>> begin RECORDS TO PROCESS

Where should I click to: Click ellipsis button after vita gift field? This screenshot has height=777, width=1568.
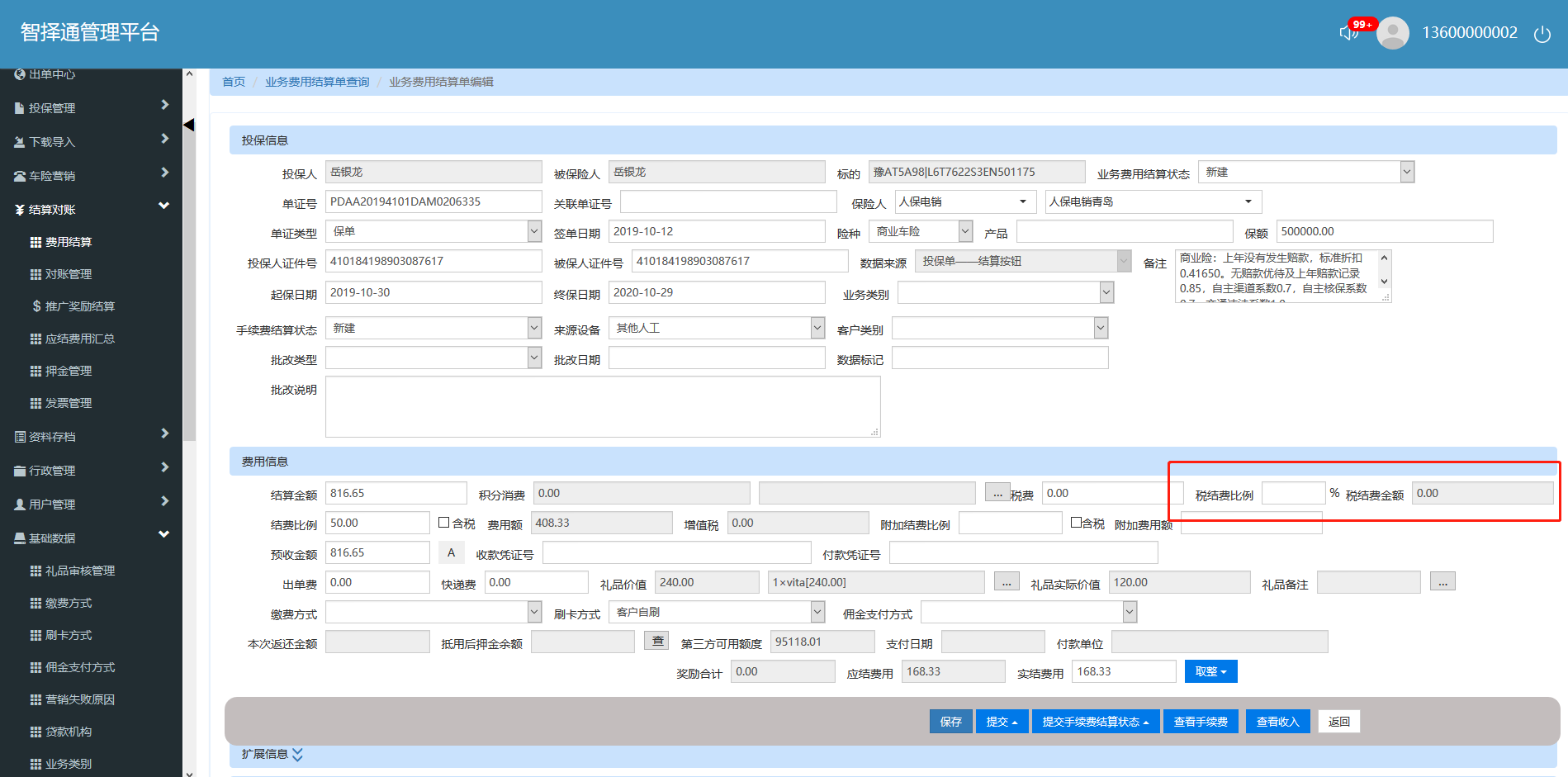tap(1006, 582)
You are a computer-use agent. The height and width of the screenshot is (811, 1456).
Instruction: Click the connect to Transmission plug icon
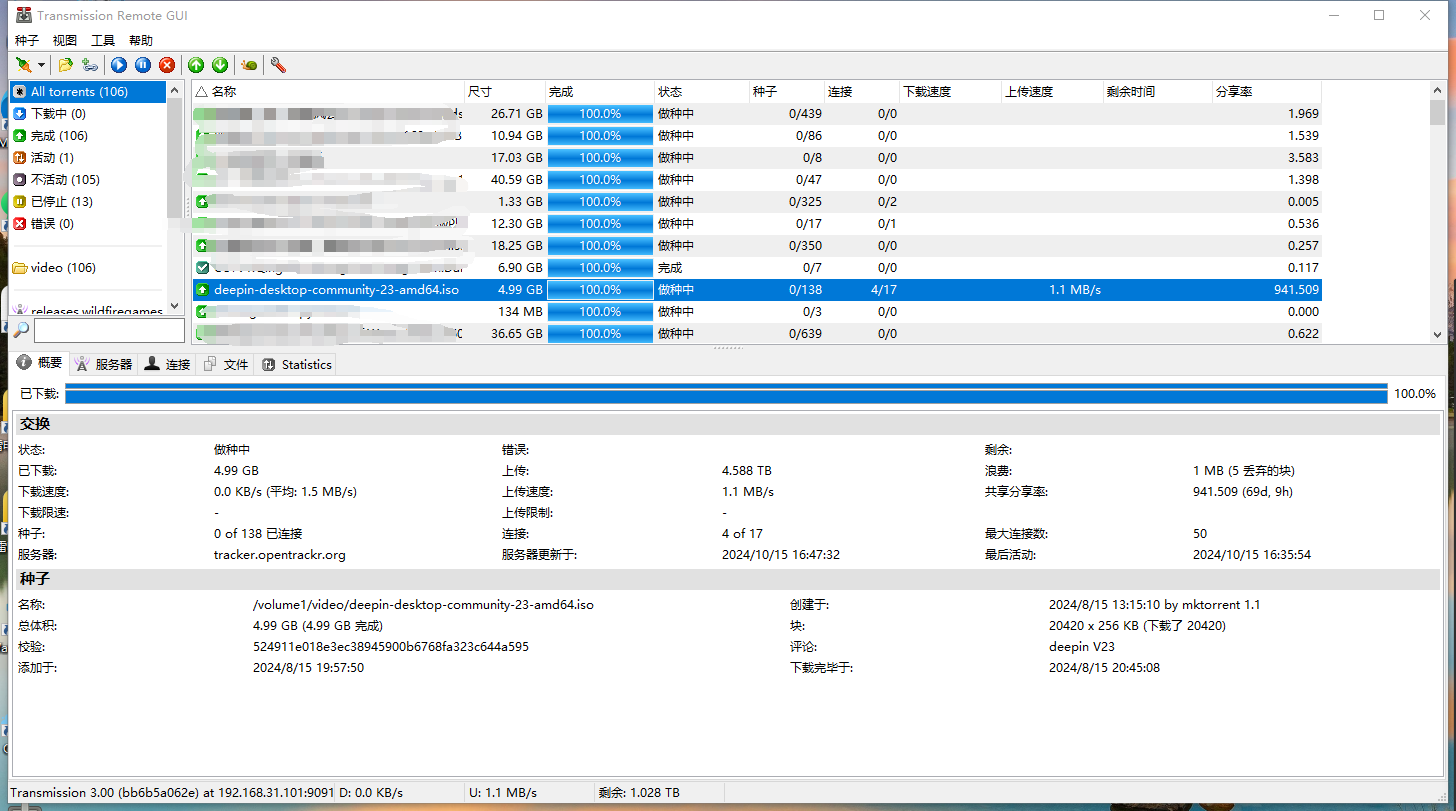(23, 65)
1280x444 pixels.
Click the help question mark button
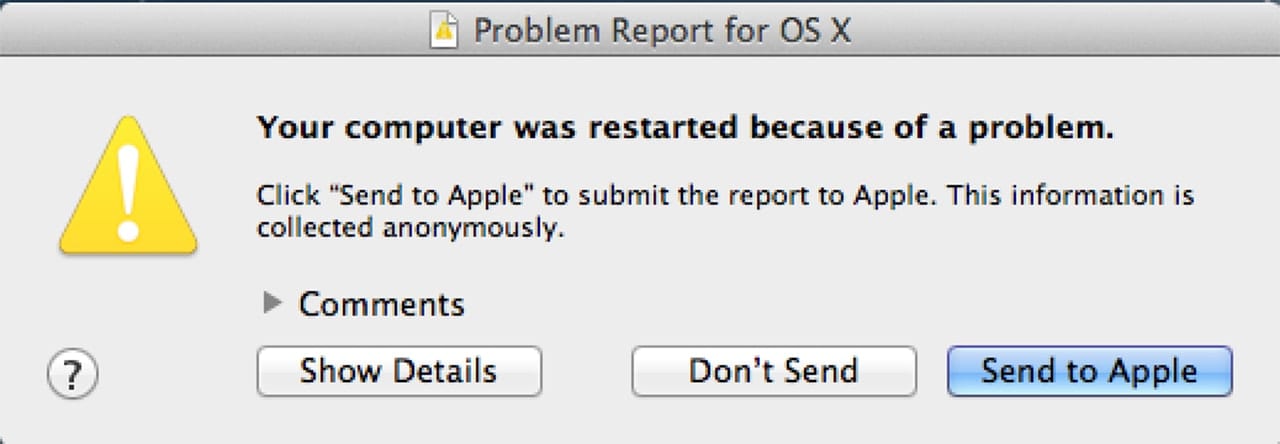(72, 374)
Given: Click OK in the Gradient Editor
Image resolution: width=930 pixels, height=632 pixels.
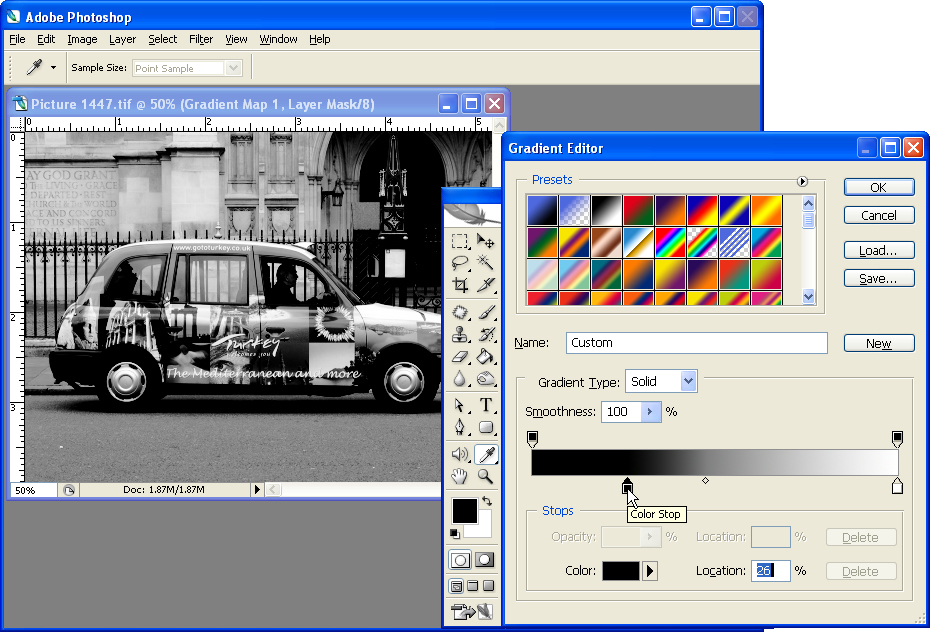Looking at the screenshot, I should click(x=878, y=187).
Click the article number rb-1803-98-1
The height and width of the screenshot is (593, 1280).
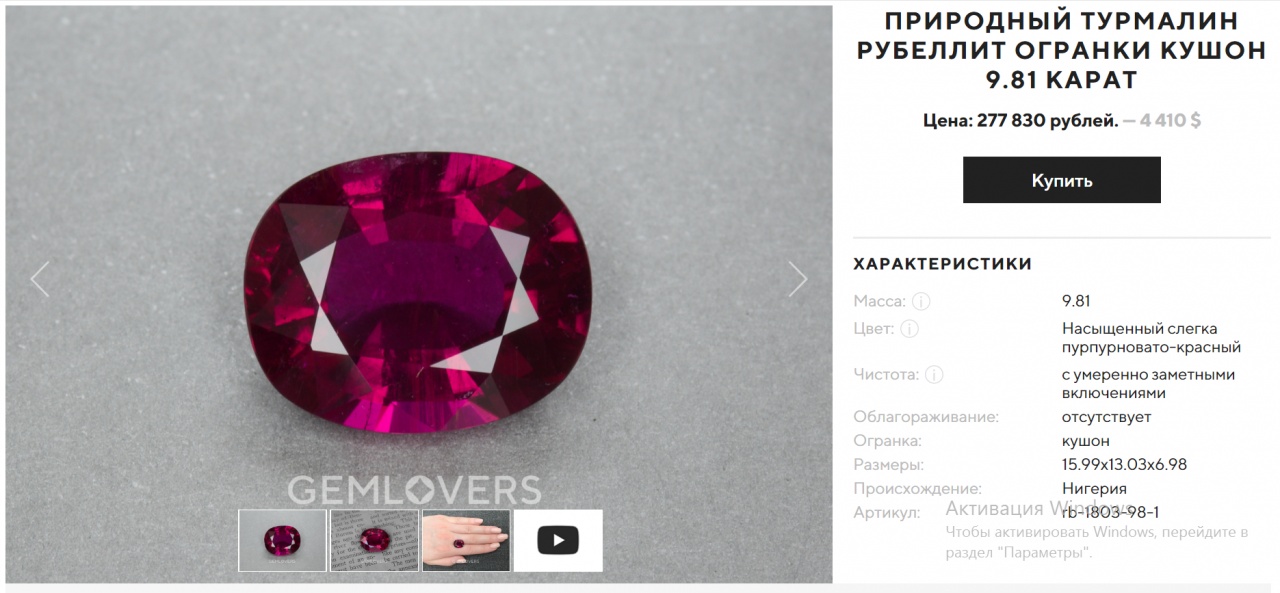(1110, 513)
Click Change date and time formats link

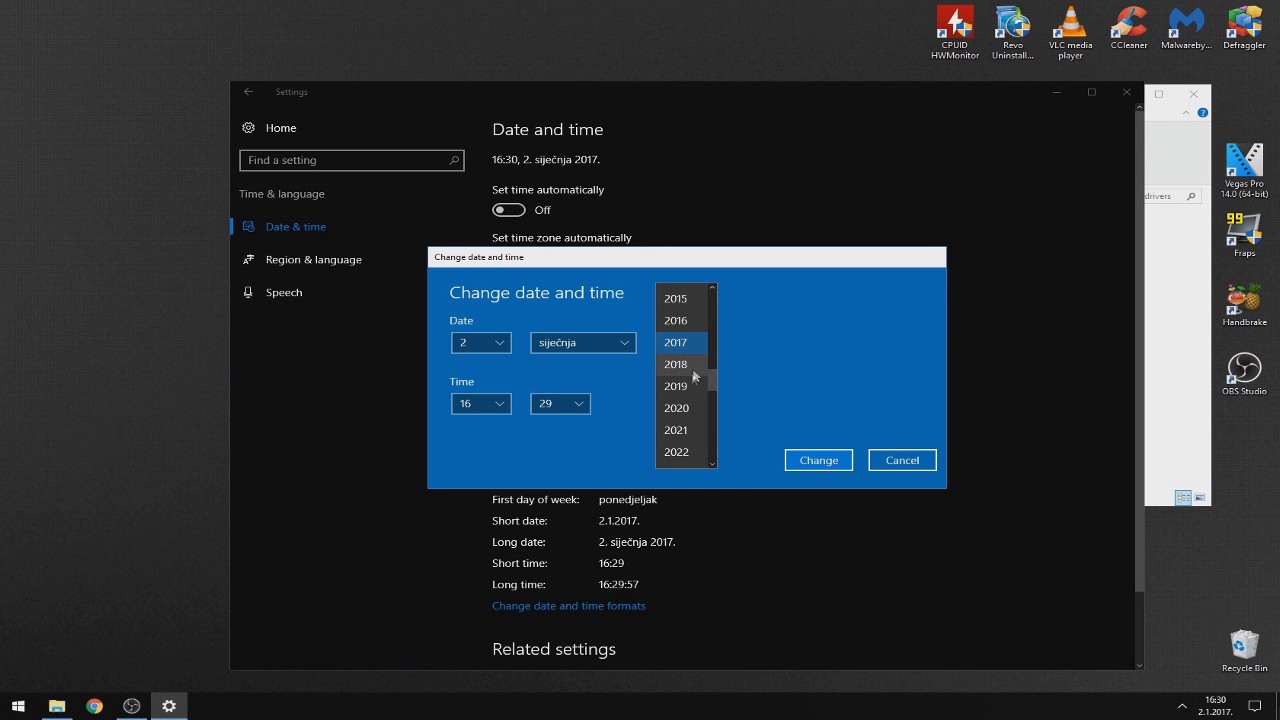[569, 606]
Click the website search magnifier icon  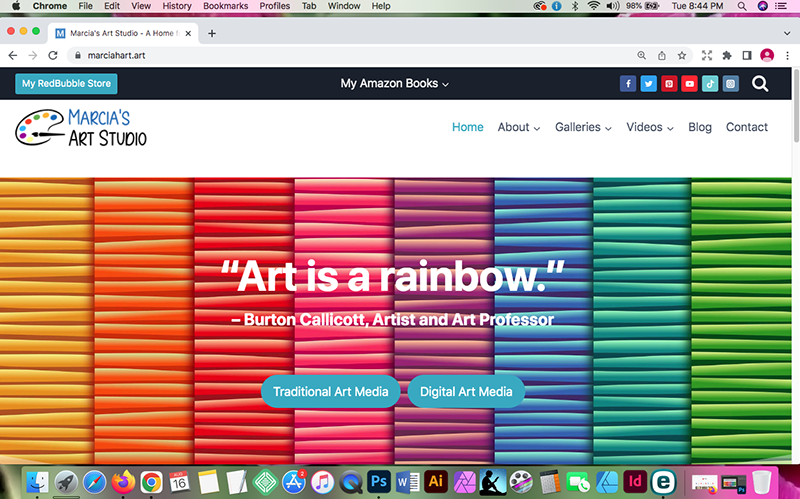click(x=760, y=84)
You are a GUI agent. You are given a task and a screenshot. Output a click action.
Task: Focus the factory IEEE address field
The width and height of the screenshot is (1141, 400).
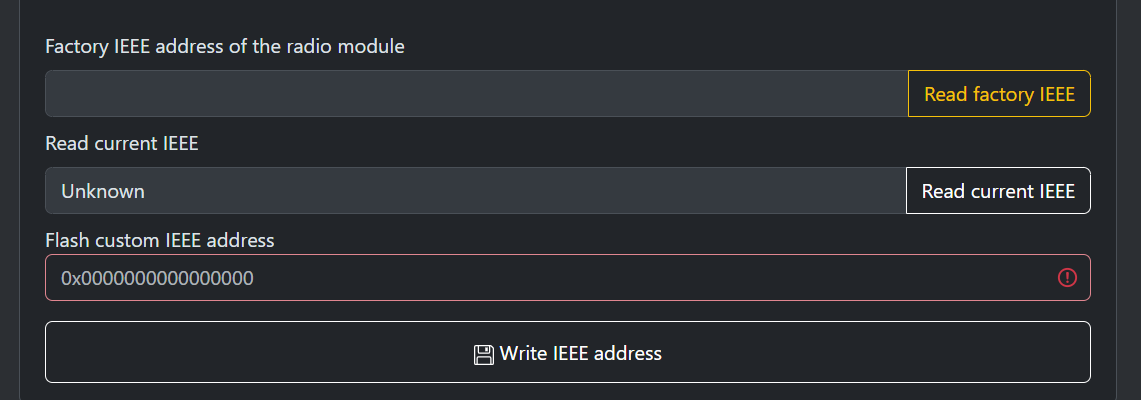[x=476, y=94]
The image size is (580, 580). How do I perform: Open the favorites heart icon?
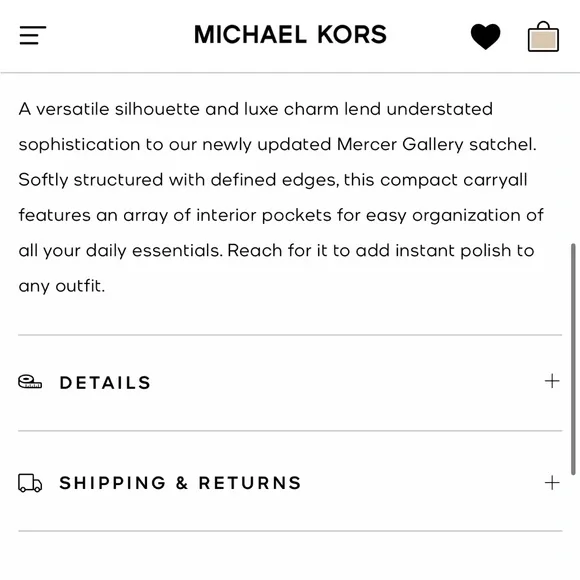click(485, 36)
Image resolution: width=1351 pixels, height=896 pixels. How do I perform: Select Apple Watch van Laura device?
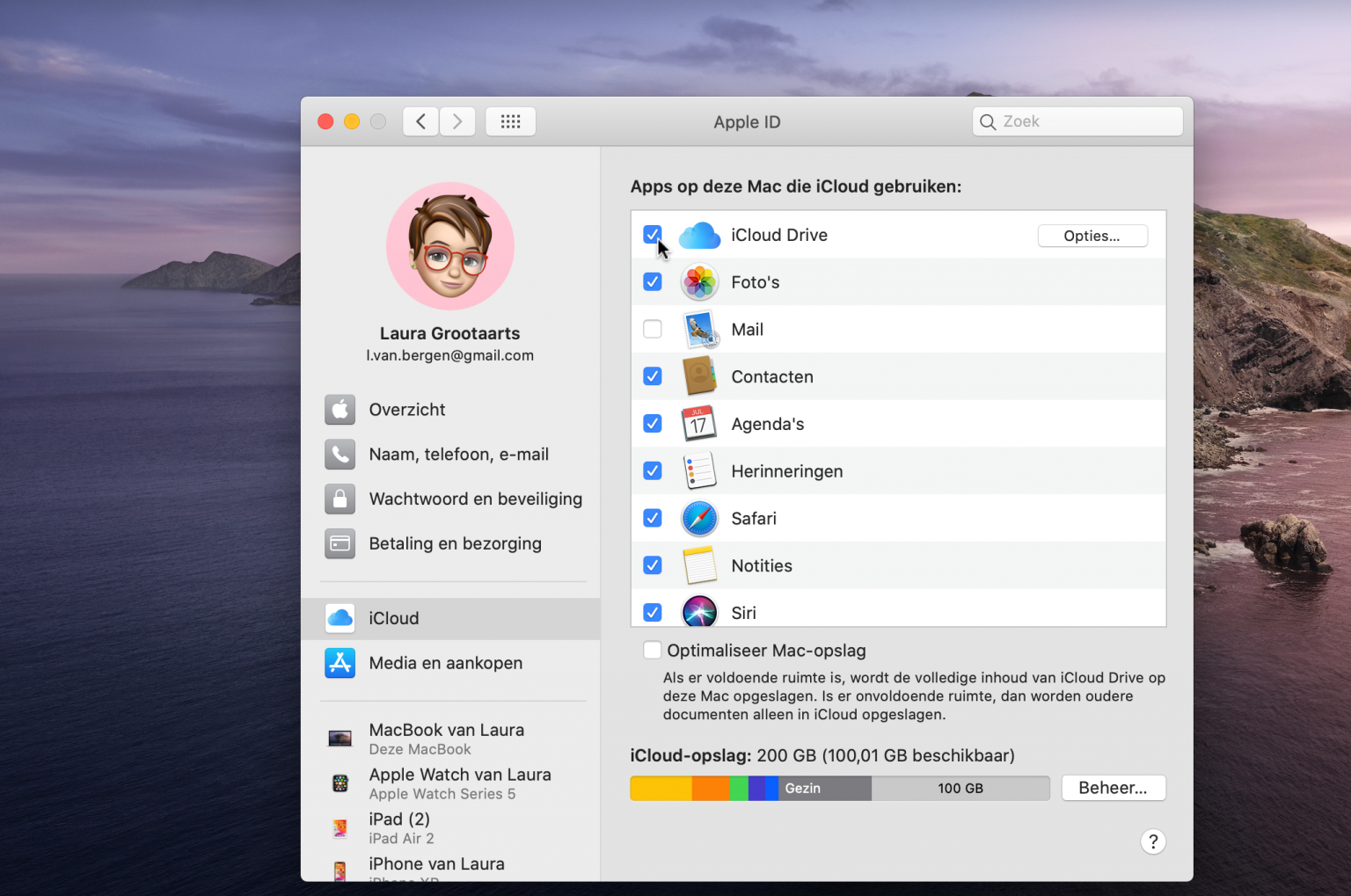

>> end RECORDS TO PROCESS

GOAL:
Gather every line above that contains the string "button" and copy each one in full.

FINISHED EXERCISE:
Where should I click to: Click ellipsis button after vita gift field? This screenshot has height=777, width=1568.
Click the help question mark button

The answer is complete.